Advanced C Programming

Fall 2017 :: ECE 264 :: Purdue University

This is for Fall 2017 (7 years ago) only.
Due 11/29

Huffman #3 (A)

This exercise will familiarize you with linked lists, which you will need for a subsequent programming assignment.

Getting Started

Start by getting the files. Type 264get hw14 and then cd hw14 from bash.
You will get the following files:

  1. huffman.h: An empty header file, you have to define your own functions in this homework.
  2. huffman.c: An empty c file, you have to define your own functions in this homework.
  3. huffman_main.c: You will use self defined functions to implement the huffman coding in this file. See requirements for detail
  4. examples: A folder with examples of input and output file.
Same as HW13, you have the flexibility to design your functions in this homework.

Overview

We assume that you have read the huffman coding and successfully completed HW12 and HW13. At this point, you should be able to construct a Huffman coding tree from a non-empty input file.

This assignment deals with the representation of a Huffman coding tree using a series of characters, or more economically using a series of bits. For more details, see the section "Header Information" in huffman coding. That section describes how a compressed file can be represented. Our focus is on how the topology of the Huffman coding tree can be represented in the compressed file.
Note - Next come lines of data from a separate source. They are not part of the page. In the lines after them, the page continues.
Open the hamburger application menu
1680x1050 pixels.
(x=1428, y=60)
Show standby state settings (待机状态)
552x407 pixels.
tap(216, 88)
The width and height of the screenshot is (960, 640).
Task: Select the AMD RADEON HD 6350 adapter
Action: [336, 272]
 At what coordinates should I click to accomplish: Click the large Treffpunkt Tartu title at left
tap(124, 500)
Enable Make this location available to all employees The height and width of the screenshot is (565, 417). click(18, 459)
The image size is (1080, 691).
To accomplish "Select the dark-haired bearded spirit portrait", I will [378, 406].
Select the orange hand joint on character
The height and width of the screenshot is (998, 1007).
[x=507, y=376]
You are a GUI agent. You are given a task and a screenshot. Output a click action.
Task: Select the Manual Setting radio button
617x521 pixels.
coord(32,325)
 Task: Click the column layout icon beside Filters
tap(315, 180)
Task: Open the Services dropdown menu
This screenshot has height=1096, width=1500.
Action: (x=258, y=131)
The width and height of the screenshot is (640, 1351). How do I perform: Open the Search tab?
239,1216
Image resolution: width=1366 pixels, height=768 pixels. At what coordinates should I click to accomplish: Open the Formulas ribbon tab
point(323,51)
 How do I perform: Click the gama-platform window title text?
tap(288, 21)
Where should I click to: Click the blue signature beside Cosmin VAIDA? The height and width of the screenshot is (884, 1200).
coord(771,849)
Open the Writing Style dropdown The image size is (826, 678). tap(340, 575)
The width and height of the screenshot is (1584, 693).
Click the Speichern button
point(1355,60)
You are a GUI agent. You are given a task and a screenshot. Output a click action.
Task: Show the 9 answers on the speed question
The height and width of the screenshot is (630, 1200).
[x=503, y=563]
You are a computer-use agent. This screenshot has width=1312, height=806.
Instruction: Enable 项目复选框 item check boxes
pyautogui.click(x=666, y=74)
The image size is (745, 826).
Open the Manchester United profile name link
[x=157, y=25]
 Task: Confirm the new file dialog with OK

The following description is adapted from that section: To represent a Huffman coding tree, we use a post-order traversal, writing each node visited. Post-order means that the writing of a node occurs after visiting the child nodes. When you encounter a leaf node, you write a 1 followed by the ASCII character of the leaf node. When you encounter a non-leaf node, you write a 0. To indicate the end of the Huffman coding tree, we write another 0.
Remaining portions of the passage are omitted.